-- Selected excerpt start --

A banknote counter or bill counter is a device designed primarily to accurately count a quantity of banknotes. Additionally, a banknote counter may sort banknotes into batches and check for damaged or counterfeit notes.

History 
The first automatic bill counting machines (or money counting machines) were introduced in the 1920s in the United States and were produced by the Federal Bill Counter Company of Washington, D.C. These machines were designed to increase efficiency in tellers in the Federal Reserve Bank and reduce human error. The machine would stop once a set “batch” of notes was reached allowing a teller to insert a wooden block to keep batches separate.

Modern counting machines use a technology developed by Tokyo Calculating Machine Works of Shinagawa, Tokyo and introduced in 1962. It quickly dominated the market for increased speed and accuracy.

-- Selected excerpt end --

* Work to do
Please copy out the section of the banknote counter text that opens with the words "A banknote counter or" and closes with "or counterfeit notes.", word for word.

-- Data block start --

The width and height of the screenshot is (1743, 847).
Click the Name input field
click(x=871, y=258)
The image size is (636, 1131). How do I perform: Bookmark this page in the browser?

-- Data block end --

* Task solution
A banknote counter or bill counter is a device designed primarily to accurately count a quantity of banknotes. Additionally, a banknote counter may sort banknotes into batches and check for damaged or counterfeit notes.